Les mauvaises nouvelles sont-elles bonnes?

7-10-2019
Xavier Timmermans – Investment Strategist
Rédigé le 7-10-2019 09:57
Publié le 7-10-2019 09:57
Après deux jours de fortes baisses, les actions sont remontées en fin de semaine.

Sommaire

  • Confirmation du ralentissement de l’économie
  • Le rapport américain sur l’emploi
  • Réactions des marchés
  • Tensions géopolitiques
  • Nos conclusions
Les baisses de mardi et mercredi ont été provoquées par la détérioration du secteur manufacturier et par de nouvelles tensions géopolitiques. Jeudi et vendredi, les chiffres du secteur des services et ceux de l’emploi américain ont été eux aussi en-deçà des attentes mais, de façon surprenante, les actions se sont redressées au point que le S&P500 a quasi récupéré toutes ses pertes. Sur la semaine le S&P500 a cédé 0,33% tandis que le Stoxx Europe 600 a perdu 2,95%. Les rendements obligataires ont baissé et l’or s’est redressé.

Confirmation du ralentissement de l’économie

L’indice ISM manufacturier de septembre (enquête auprès des directeurs d’achats) est tombé à 47,8, soit moins que 50 qui indique un ralentissement. Les États-Unis n’échappent donc pas au ralentissement mondial de l’industrie. Pour la zone euro, l’indice PMI manufacturier a baissé à 45,7 et en Allemagne à 41,7, c’est-à-dire carrément en zone de récession.

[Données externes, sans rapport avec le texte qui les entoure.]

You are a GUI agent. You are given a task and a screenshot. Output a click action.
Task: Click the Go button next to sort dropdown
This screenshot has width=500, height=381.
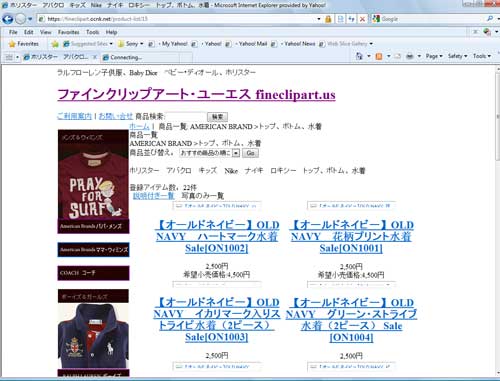point(250,153)
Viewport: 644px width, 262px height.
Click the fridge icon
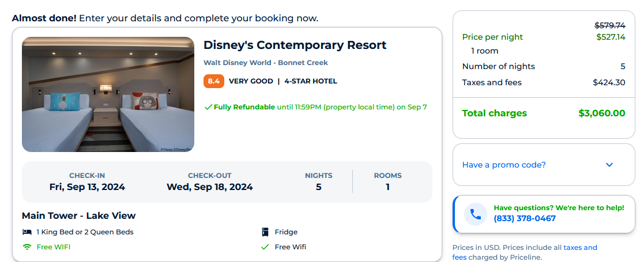(265, 232)
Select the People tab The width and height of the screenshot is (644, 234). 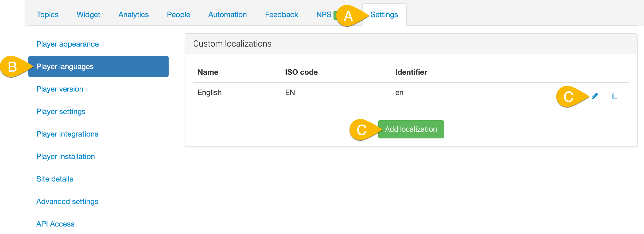tap(178, 15)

Deux jours plus tard, jeudi, l’indice ISM des services a lui aussi baissé plus que prévu, passant de 56,4 à 52,6. Il reste toutefois au-dessus de 50, ce qui indique que la consommation continue de croître mais la décélération est inquiétante.

Le rapport américain sur l’emploi

En septembre, 136 000 emplois ont été créés, en retrait par rapport aux 145 000 qui étaient attendus par les économistes. Mais les chiffres des deux mois précédents ont été revus à la hausse de 45000, ce qui porte la moyenne des 3 derniers mois à 157 000, comparés à 163000 pour les 6 premiers mois de l’année. Les créations d’emplois restent donc fortes même si leur croissance ralentit.
Le taux de chômage a baissé de 3,7% à 3,5% mais la croissance des salaires sur un an a baissé de 3,2% à 2,9%.

Réactions des marchés

Les opérateurs du marché en déduisent que tout cela renforce les arguments en faveur d’une baisse plus importante des taux de la Fed car il n’y a pas d’inflation salariale et les risques de ralentissement généralisé sont sérieux. Les prix des contrats à terme sur taux indiquent que la probabilité d’une baisse des taux en octobre est maintenant de 77% contre 40% il y a une semaine.
Cela explique pourquoi les actions ont rebondi en fin de semaine malgré des chiffres plus faibles que prévu.

Tensions géopolitiques

L’Organisation Mondiale du Commerce a donné au président Trump son feu vert pour imposer jusqu’à 7,5 milliards de dollars de droits de douanes sur l’Union européenne, en représailles aux subsides illégaux reçus par Airbus. L’administration américaine a immédiatement annoncé les nouveaux tarifs douaniers affectant les avions et les spiritueux européens.
Boris Johnson a transmis ce mercredi son plan pour le Brexit à l’Union européenne avec sa solution pour l’Irlande du Nord. La première réaction de l’Union européenne et de l’Irlande en particulier ne semble pas favorable mais les discussions ne sont pas rompues.
Ces deux éléments expliquent la moins bonne performance des actions européennes.

Nos conclusions

Les investisseurs ont raison de s’inquiéter de l’extension du ralentissement de la croissance économique. Est-elle inévitable ? Pas nécessairement. Tout dépendra de la réaction des autorités politiques. Les banques centrales font leur part du travail mais les politiques monétaires à elles seules ne suffiront pas, d’autant que leur efficacité tend à diminuer.
Pour faire remonter la confiance des chefs d’entreprise et des consommateurs, il en faudrait plus, à commencer par un arrêt ou au moins une pause dans le conflit commercial américano-chinois. Si, à côté des politiques monétaires accommodantes, on a des politiques budgétaires et fiscales plus expansionnistes en Europe, en Chine et aux États-Unis, cela peut faire la différence.

Les prochains jours seront importants, avec les négociations américano-chinoises de haut niveau jeudi et vendredi. En début de semaine, nous aurons les chiffres de la production industrielle en Allemagne et en Chine. Mercredi, nous aurons le compte-rendu de la dernière réunion de la Fed et jeudi, celui de la BCE. Aux États-Unis, nous aurons les chiffres de l’inflation jeudi et l’indice de la confiance des consommateurs vendredi.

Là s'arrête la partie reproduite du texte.